[Melbourne-pm] CGI quirks and other lightweight web-tools

Sam Watkins sam at nipl.net
Thu Jan 8 17:14:08 PST 2015

On Fri, Jan 09, 2015 at 09:44:12AM +1100, Mathew Robertson wrote:
> Generally speaking whenever I use a framework, in particular
> web-frameworks, they dramatically simplify about 80% of the workload - at
> the expense of making the last 20% near-impossible to work around.

> On the other hand "Libraries are awesome".

I agree, I would rather not use a 3rd party framework.  It seems they
seldom give such value as to be worth the difficulty of learning them,
learning to hack around them, and dealing with their quirks and

My current thoughts on web apps: provide a REST-like interface on the
server side, and do all templating and display using javascript with
html templates (no special [% markup %]) on the client side.

Downside is that it depends on javascript.

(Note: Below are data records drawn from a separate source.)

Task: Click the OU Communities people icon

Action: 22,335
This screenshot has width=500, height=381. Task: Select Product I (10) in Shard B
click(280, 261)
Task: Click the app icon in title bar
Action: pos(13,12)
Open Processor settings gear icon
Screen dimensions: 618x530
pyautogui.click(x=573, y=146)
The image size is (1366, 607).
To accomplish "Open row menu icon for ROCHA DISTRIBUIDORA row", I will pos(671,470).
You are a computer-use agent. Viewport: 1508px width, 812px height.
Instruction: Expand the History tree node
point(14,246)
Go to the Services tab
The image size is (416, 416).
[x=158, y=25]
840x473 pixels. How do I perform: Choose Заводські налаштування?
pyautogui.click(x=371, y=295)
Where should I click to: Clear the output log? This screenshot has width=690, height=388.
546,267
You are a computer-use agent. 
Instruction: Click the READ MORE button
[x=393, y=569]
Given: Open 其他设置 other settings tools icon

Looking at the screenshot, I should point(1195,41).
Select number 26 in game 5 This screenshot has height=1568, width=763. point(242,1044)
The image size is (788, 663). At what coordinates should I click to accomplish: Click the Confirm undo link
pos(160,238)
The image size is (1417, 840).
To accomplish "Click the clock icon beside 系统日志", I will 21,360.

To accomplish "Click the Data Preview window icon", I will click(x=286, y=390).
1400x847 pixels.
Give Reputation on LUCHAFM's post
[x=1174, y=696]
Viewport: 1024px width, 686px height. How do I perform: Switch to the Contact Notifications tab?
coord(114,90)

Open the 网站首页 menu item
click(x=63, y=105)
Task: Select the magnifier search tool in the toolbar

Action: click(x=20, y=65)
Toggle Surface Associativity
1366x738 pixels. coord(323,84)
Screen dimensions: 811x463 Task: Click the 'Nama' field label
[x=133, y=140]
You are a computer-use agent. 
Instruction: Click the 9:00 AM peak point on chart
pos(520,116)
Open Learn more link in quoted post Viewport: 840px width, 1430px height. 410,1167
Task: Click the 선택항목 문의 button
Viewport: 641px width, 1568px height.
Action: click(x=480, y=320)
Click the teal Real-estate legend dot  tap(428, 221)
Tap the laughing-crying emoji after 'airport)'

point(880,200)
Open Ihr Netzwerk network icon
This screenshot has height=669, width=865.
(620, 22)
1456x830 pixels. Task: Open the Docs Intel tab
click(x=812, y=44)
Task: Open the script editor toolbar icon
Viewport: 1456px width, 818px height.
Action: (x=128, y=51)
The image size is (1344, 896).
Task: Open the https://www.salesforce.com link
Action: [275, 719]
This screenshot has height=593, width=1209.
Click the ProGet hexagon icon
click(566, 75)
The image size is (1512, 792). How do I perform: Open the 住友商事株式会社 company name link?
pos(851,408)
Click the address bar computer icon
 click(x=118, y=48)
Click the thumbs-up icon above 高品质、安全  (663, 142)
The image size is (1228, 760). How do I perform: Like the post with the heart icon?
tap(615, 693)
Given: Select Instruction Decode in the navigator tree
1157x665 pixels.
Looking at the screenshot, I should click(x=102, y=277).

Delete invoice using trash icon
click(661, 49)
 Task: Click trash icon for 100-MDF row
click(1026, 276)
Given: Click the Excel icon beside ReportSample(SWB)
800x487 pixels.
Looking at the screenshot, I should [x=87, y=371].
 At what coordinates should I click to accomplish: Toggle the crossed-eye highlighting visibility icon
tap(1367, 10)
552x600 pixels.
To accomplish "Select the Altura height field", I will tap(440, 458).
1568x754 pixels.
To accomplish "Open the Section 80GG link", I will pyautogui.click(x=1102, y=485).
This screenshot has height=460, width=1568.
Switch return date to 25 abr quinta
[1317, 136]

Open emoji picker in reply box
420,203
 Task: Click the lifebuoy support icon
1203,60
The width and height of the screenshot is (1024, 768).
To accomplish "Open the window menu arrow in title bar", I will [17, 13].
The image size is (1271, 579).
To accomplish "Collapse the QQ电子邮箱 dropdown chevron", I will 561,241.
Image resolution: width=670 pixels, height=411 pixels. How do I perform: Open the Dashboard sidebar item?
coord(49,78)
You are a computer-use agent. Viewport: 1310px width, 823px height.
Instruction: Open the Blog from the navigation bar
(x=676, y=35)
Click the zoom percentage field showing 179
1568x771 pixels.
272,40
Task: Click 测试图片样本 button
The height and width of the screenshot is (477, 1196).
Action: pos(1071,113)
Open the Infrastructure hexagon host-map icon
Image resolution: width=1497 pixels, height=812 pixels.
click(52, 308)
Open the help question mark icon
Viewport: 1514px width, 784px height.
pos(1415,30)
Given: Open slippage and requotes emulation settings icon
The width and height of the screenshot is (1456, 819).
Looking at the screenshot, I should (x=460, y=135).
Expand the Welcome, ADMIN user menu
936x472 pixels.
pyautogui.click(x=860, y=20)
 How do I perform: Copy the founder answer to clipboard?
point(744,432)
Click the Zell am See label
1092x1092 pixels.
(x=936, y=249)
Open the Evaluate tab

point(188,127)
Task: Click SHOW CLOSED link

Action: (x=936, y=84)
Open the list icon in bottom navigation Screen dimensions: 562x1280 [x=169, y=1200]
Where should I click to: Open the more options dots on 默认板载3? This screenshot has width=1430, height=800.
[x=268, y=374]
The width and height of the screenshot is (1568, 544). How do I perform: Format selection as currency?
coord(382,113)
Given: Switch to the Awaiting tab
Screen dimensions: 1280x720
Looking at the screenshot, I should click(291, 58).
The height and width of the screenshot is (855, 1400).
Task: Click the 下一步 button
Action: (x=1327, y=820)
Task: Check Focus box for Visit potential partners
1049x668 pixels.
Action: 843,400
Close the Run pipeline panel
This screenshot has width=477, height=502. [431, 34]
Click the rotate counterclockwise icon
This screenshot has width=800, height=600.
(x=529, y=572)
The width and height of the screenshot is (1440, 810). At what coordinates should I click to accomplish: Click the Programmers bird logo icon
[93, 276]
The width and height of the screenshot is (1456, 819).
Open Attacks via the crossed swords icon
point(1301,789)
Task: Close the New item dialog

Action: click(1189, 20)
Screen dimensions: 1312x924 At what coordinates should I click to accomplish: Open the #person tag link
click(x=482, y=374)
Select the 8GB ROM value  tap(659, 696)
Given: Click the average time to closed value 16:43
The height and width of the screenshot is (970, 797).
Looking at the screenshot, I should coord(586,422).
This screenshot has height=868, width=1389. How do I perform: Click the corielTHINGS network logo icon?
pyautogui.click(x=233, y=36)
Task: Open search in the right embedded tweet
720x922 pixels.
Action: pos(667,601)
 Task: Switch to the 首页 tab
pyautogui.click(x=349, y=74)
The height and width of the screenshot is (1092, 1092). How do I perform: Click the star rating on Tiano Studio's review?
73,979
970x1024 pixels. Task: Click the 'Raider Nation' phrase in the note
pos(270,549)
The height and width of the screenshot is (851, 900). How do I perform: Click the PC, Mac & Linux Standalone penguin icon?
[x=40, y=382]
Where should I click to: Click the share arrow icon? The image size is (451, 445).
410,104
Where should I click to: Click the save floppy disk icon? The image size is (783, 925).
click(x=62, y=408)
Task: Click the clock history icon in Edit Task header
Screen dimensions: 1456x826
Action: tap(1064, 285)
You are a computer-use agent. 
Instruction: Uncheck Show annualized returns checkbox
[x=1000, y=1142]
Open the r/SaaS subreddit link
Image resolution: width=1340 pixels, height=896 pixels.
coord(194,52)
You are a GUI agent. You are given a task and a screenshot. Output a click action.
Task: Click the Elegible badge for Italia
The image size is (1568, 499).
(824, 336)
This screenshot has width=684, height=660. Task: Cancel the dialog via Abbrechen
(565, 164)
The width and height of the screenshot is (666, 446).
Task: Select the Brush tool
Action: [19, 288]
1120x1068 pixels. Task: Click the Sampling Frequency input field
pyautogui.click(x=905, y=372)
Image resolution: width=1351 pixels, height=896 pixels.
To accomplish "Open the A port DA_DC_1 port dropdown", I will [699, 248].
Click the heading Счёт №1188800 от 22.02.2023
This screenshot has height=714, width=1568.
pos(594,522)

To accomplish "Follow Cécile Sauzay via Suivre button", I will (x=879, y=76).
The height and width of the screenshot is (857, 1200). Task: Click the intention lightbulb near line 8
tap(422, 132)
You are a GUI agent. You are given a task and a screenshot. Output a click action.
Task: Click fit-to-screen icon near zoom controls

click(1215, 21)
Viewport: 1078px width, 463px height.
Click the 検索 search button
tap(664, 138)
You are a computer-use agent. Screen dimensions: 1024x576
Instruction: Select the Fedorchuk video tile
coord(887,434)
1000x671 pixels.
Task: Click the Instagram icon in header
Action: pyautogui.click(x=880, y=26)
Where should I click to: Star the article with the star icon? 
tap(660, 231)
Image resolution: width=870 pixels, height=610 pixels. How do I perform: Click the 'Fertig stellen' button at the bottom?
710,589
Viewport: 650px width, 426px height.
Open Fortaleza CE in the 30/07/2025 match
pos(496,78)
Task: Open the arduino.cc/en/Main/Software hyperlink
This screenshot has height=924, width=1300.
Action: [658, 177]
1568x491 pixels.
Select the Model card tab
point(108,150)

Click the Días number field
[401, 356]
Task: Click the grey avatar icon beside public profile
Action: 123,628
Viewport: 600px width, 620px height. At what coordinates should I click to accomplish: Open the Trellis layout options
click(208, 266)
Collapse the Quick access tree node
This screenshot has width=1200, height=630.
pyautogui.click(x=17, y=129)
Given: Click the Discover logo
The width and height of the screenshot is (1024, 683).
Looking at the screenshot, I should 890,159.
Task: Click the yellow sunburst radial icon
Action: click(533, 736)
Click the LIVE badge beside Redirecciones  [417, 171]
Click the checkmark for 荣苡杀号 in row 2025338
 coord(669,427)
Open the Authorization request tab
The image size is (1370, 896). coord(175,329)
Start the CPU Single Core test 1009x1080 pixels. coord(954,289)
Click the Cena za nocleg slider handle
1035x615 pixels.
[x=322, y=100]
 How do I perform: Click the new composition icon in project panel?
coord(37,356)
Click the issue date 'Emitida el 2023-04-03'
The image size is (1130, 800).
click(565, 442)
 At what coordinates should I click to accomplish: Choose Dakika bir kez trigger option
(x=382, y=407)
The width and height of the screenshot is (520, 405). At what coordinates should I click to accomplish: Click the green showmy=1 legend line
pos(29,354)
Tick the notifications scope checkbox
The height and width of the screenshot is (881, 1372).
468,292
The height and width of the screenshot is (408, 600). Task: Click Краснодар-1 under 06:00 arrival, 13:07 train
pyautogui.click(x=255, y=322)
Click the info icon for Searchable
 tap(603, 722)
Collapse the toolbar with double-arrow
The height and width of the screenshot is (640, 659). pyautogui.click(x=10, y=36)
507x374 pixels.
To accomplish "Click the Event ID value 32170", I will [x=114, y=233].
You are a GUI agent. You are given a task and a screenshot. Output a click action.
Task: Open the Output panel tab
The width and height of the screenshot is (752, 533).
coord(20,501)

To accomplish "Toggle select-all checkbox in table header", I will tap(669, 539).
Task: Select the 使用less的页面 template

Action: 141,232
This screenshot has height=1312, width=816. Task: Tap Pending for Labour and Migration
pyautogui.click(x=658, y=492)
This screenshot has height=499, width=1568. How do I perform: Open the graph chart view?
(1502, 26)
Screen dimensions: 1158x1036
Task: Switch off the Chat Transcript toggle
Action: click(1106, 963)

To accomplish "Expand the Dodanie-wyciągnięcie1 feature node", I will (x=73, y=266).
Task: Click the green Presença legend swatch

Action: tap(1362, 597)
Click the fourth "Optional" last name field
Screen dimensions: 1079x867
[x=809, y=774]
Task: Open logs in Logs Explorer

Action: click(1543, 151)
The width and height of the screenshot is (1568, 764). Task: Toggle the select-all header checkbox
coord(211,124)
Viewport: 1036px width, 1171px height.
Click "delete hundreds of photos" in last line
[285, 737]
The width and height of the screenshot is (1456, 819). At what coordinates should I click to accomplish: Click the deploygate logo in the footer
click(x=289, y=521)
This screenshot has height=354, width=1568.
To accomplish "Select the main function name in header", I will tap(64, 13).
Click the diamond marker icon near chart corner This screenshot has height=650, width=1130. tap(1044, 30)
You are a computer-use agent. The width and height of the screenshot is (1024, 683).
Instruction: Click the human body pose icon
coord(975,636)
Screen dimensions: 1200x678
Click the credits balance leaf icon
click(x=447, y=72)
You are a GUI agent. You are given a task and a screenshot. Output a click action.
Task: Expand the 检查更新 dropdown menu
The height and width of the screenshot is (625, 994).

Advantages, it's very light on the server and uses very little
bandwidth, transmitting only the data that it needs to.  Pages load
quicker.  It's good to have an API for all aspects of the app.  The
templates are plain html pages, including example content, so it would
be relatively easy for a web designer without app coding skills to work
on improving the templates.

I haven't developed a full app in this style yet, but I started to make
the templating engine and it seems to work okay.

As for CGI, it's a low-level API.  The biggest problem is the cost of
fork and exec each process.  There are many alternatives which avoid
that cost while remaining largely compatible with CGI.  I agree it's not
a great idea to conglomerate your web app in with the apache server.